L'horizon s'est singulièrement éclairci ce 10 septembre pour la centaine de collaborateurs de l'usine Poulain à Villebarou, basé dans l'agglomération blésoise en Loir-et-Cher. Andros, spécialisé dans la transformation des fruits (confitures, compotes, jus, etc) et du lait (yaourts, desserts, etc), va racheter le site dont l'arrêt avait été acté en juin dernier par son propriétaire, Carambar & co (CPK). Le repreneur deviendra ainsi sous-traitant de Poulain pour Carambar & co, qui continuera à détenir la marque, et rapatriera notamment une partie de ses gammes chocolatées (yaourts, desserts, pâte à tartiner) pour rentabiliser l'outil industriel.

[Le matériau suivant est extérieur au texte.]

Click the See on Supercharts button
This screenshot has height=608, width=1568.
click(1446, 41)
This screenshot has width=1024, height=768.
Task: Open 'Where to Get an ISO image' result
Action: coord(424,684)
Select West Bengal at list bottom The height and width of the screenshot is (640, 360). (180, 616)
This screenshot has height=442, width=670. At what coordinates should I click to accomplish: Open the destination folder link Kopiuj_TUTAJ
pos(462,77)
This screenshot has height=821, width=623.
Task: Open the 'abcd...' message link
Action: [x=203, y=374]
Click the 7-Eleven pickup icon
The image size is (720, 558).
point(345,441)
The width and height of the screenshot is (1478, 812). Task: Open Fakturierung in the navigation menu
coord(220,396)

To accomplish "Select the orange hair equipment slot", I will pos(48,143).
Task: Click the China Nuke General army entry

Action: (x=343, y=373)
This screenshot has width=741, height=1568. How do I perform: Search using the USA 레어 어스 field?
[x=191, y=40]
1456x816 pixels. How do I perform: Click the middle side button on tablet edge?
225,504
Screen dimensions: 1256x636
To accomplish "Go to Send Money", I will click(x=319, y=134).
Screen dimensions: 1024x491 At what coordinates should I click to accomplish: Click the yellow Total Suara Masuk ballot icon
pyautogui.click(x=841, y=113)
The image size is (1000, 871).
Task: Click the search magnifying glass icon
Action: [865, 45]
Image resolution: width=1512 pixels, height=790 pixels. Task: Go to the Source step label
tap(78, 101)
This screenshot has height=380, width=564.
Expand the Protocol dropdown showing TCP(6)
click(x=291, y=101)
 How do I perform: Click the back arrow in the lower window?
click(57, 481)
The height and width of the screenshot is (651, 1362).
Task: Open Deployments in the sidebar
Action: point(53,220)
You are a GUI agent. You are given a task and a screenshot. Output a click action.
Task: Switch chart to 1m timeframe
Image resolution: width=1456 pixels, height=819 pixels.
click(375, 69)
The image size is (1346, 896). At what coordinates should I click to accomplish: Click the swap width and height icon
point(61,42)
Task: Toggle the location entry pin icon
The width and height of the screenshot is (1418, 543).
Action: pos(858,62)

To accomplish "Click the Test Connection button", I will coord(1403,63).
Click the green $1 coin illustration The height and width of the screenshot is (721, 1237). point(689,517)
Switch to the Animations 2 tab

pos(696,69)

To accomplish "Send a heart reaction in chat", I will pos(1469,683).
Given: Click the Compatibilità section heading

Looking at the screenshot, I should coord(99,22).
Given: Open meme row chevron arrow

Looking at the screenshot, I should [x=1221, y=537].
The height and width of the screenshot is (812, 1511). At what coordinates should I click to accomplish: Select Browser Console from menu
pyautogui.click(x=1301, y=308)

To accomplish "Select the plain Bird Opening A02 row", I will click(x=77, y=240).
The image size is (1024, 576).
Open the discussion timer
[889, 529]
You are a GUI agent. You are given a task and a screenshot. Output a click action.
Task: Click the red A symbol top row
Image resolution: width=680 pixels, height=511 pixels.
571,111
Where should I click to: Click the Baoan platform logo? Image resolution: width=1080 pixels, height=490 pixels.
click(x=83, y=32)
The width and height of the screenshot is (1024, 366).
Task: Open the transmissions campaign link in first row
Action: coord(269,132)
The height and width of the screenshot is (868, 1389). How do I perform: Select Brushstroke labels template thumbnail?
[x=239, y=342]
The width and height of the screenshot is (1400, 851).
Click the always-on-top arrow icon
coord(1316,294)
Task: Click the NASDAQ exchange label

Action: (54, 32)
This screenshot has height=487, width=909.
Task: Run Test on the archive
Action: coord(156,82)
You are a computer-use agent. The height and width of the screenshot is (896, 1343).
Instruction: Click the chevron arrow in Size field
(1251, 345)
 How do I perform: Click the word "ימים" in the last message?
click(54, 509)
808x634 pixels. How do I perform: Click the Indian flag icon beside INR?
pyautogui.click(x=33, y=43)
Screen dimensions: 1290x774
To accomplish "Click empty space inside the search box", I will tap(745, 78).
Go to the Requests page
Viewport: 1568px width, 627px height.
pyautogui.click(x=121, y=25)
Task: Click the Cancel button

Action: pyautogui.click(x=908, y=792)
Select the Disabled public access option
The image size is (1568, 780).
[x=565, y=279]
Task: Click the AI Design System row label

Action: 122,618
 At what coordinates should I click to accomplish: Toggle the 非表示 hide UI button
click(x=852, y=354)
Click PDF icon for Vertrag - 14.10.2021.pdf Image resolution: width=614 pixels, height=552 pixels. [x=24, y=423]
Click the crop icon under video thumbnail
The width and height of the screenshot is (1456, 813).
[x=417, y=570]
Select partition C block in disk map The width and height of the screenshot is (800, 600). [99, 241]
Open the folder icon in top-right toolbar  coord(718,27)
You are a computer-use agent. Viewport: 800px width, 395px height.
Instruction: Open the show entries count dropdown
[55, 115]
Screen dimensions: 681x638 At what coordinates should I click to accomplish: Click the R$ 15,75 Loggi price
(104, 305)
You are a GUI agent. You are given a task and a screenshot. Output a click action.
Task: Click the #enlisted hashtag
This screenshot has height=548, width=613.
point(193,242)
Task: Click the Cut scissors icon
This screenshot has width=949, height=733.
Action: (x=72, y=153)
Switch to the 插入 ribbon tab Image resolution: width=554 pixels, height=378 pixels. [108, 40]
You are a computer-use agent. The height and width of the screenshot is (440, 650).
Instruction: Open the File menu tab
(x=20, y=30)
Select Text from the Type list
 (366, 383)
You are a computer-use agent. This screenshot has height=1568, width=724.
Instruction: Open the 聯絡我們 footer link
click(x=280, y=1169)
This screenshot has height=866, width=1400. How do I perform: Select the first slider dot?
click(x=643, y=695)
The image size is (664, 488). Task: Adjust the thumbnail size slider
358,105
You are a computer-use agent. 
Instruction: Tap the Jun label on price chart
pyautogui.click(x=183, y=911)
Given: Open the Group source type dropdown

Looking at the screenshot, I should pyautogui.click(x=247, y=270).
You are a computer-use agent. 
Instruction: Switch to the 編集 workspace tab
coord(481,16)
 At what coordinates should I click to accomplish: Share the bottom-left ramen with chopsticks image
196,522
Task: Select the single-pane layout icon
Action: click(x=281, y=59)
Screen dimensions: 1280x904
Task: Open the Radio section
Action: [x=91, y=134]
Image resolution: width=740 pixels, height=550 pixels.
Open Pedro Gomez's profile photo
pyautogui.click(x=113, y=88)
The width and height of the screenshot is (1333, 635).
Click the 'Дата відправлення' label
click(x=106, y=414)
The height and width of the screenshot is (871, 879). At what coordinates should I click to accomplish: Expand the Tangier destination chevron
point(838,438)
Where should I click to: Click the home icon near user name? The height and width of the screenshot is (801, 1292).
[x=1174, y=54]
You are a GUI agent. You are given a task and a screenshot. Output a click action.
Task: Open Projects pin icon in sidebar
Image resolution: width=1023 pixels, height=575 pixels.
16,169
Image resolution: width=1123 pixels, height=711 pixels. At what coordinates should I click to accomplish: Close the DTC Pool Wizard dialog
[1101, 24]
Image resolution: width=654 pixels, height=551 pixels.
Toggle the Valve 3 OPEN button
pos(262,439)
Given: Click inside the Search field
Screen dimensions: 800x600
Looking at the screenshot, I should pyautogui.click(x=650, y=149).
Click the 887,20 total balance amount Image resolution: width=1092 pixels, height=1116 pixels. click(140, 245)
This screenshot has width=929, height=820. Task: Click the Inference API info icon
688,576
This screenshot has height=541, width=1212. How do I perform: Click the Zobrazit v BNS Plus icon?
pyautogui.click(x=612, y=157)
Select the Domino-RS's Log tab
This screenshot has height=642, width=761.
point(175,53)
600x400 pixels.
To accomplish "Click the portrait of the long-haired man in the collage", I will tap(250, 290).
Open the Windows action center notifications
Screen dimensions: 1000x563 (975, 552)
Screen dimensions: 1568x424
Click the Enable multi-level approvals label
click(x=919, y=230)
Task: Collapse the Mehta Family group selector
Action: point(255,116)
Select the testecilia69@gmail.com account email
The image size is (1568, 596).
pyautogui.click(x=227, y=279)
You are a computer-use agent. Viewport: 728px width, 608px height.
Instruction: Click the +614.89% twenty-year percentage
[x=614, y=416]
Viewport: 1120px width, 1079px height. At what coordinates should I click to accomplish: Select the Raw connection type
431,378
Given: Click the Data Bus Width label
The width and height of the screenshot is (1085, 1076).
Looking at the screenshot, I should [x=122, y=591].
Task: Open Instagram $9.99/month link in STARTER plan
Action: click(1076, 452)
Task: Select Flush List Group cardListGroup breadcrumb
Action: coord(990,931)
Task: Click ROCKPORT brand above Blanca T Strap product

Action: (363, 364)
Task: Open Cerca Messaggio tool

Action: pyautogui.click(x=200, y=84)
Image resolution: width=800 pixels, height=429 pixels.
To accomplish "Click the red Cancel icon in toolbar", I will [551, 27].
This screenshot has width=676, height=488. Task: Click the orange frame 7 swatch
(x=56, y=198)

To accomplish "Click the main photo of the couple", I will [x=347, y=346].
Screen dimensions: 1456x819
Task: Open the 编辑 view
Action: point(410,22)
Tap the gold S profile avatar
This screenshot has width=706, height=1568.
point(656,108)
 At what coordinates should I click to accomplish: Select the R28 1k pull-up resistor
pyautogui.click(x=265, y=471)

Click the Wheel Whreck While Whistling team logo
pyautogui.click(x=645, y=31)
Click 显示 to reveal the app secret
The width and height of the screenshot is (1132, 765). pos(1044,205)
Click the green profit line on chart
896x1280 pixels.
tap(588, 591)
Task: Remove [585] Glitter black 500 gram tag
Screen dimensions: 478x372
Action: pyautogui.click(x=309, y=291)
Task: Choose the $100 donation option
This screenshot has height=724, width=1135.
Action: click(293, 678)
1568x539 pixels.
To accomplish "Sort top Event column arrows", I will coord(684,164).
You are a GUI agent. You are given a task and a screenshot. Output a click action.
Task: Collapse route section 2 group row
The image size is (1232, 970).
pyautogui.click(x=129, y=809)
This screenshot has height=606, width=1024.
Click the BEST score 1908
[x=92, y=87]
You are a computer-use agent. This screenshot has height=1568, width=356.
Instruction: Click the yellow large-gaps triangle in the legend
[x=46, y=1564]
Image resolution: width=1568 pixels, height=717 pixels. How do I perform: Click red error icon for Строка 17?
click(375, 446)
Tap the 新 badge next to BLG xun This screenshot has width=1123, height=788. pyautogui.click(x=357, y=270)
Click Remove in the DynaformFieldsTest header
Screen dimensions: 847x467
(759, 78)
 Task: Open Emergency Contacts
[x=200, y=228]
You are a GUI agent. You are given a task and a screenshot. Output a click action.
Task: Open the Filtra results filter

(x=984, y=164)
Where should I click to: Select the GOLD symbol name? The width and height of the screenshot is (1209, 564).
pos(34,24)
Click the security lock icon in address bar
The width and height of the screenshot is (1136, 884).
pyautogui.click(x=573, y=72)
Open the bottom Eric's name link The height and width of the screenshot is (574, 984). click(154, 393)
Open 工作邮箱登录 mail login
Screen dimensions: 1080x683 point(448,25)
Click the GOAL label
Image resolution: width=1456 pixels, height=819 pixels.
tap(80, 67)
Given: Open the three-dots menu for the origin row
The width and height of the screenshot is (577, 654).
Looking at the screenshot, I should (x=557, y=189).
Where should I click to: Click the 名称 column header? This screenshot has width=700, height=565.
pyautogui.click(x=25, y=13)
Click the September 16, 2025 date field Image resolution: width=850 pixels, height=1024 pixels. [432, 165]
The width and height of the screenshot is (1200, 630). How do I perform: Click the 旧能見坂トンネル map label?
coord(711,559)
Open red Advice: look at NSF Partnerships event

Le site était notoirement sous-exploité pour la seule marque Poulain, ce qui avait décidé CPK à plier bagages. Venus expliquer les grandes lignes de leur plan stratégique aux employés le 9 septembre, le nouvel actionnaire, Frédéric Gervoson, et le PDG, Florian Delmas, ont clairement affiché des ambitions de développement.
Prioritairement intéressé par l'outil industriel très performant de Villebarou, selon un haut cadre d'Agglopolys, la communauté de commune de Blois, Andros a également été séduit par le site de Poulain pour des questions géographiques. Le groupe opère déjà deux usines en Centre-Val-de-Loire pour sa marque Bonne Maman, à Contres également en Loir-et-Cher, ainsi qu'à Auneau en Eure-et-Loir.
« Des synergies seront envisageables entre les différentes unités, souffle la même source, avec à la clé une augmentation de la productivité ». Andros, qui a réalisé plus de trois milliards d'euros de chiffre d'affaires en 2023 (dont 40% à l'international), viendra ainsi conforter son implantation sur l'un des territoires premiers pour l'agro-alimentaire dans l'Hexagone.